For the past three years I’ve been a bouncy proponent of optimism and positive thinking, and expect the best from people. I’m fairly sure I was optimistic before that, but perhaps less evangelistic about it. This is apparent in the conversations I have with The Bride, who is a self-proclaimed and much confirmed pessimist about people.

Last week we were having a long chat, and here is what I had to say:
I’m generally an optimistic type. Look how excited I get at each new possibility. Sometimes I think pessimists are just optimists who are terrified of their optimism. Cynics are the real pessimists, because pessimists are incapable of being pleasantly surprised. If things go well they are always looking for the catch.

To which she said that no, as a pessimist, she is capable of being pleasantly surprised, it just protects her when things turn out badly.
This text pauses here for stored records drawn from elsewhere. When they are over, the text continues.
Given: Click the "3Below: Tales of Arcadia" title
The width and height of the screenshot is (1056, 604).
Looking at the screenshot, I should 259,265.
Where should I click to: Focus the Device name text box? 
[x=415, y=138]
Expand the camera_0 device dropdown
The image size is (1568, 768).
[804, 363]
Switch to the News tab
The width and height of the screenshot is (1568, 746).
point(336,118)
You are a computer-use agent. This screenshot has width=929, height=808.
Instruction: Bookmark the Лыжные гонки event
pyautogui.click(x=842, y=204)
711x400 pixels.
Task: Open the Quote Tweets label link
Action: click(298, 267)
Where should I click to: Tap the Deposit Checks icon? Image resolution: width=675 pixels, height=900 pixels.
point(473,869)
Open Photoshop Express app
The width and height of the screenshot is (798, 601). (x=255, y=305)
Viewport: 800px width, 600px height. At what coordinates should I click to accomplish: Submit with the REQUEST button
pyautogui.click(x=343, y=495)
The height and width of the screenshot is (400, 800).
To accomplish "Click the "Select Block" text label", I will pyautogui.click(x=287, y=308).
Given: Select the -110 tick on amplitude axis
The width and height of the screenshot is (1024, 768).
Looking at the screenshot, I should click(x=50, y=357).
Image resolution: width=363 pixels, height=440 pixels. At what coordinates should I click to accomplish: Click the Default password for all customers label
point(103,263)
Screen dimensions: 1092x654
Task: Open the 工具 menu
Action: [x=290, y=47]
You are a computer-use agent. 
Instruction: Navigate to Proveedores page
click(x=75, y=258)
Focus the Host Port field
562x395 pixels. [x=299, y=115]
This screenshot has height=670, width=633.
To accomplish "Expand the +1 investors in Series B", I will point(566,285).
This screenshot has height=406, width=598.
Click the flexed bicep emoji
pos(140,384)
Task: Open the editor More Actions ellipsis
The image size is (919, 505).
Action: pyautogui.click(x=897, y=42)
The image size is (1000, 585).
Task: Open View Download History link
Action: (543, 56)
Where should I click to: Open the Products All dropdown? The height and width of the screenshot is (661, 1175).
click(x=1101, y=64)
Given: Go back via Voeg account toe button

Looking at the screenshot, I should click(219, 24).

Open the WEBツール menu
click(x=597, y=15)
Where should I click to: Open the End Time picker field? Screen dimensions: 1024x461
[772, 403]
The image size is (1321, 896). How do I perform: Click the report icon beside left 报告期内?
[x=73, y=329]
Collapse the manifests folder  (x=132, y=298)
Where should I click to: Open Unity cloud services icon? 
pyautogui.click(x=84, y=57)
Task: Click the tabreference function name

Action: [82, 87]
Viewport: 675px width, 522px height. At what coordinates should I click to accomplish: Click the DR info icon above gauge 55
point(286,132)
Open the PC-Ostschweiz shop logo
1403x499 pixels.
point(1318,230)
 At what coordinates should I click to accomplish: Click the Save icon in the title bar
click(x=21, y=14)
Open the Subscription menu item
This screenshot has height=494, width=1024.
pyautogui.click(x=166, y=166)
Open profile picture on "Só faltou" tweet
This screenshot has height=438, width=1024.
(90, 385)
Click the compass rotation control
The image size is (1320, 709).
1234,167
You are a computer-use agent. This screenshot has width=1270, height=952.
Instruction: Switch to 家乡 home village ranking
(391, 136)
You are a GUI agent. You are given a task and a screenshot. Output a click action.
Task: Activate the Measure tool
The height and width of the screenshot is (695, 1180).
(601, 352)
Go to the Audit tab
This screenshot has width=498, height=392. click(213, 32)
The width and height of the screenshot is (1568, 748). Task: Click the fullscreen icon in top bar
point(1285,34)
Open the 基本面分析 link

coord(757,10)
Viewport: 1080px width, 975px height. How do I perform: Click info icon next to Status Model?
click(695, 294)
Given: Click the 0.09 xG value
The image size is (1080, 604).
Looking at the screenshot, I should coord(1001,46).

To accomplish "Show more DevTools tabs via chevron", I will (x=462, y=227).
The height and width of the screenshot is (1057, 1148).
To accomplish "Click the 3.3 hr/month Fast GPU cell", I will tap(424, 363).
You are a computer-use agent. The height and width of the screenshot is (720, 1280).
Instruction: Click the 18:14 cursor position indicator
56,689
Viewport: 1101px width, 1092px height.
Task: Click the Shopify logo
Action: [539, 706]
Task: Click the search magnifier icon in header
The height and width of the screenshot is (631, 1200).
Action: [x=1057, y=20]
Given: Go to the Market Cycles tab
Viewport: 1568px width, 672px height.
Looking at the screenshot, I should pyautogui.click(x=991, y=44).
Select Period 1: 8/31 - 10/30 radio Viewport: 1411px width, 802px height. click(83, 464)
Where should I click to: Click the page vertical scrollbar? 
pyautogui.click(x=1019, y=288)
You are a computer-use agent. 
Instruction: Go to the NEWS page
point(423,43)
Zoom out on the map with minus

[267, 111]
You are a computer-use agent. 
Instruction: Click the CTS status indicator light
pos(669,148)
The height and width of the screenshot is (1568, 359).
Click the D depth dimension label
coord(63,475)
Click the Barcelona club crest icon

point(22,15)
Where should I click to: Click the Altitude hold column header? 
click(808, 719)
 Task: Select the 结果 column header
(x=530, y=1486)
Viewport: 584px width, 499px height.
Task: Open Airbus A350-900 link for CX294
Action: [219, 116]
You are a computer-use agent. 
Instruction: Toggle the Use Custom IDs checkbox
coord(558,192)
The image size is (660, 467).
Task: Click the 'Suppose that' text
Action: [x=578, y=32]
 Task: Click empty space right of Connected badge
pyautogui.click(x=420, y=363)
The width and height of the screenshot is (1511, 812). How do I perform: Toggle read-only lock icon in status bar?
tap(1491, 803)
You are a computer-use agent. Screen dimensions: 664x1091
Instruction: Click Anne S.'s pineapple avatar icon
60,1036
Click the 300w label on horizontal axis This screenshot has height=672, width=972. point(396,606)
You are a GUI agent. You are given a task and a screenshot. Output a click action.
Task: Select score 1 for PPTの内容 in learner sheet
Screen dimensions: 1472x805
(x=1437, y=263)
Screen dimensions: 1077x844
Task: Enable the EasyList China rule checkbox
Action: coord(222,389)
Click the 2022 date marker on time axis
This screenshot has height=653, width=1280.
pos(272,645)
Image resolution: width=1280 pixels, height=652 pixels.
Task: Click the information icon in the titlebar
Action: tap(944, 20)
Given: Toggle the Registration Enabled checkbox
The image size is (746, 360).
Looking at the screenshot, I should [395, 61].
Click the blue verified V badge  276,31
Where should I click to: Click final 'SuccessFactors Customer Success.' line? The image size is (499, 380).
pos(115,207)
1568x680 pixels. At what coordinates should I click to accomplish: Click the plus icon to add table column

Which might be true, only I find the pre-disappointing is as bad as the actual disappointing, so if you are disappointed it happens twice, and if you’re not, the joy is reduced. Now my strategy is to ride the wave of optimism and revel in positive expectations, and sob out the hurt when it backfires. That way, at least I have the happy bits, which take the edge off the sad ones, and if there are no sad ones, there are no sad ones!

Well what if you can’t bounce back?

The first time was very scary, I really didn’t know if I could bounce back. But I did. And each time after has only been easier. And now I always know I’ll be fine. I’ve learnt that people can rip me apart and make me hurt in ways I didn’t know were possible. But one day, it doesn’t hurt anymore. And there are many people who make me happy, in my life because I’m more willing to let everyone in, because I know I’ve survived some brutal people, and even ended up loving one of them again. Which is wonderful.

Except, I find I cannot do it anymore. Maybe inherent in that strategy of survival is the assumption that one day people will stop being fuckers. One day, you won’t need the strategy anymore. One day, it will stop. Only it doesn’t work like that, does it.

At some point it stops being a positive attitude and becomes a learning disability. I mean, if someone slammed their head against the wall, and then proceeded to go and do it again and again and again, you’d be testing them for something. It’s not too far removed. It’s supposed to be a coping mechanism that makes me less miserable, but mostly it’s just a long series of self-flagellatory supposedly exhilarating experiences, and I find I’m miserable either way.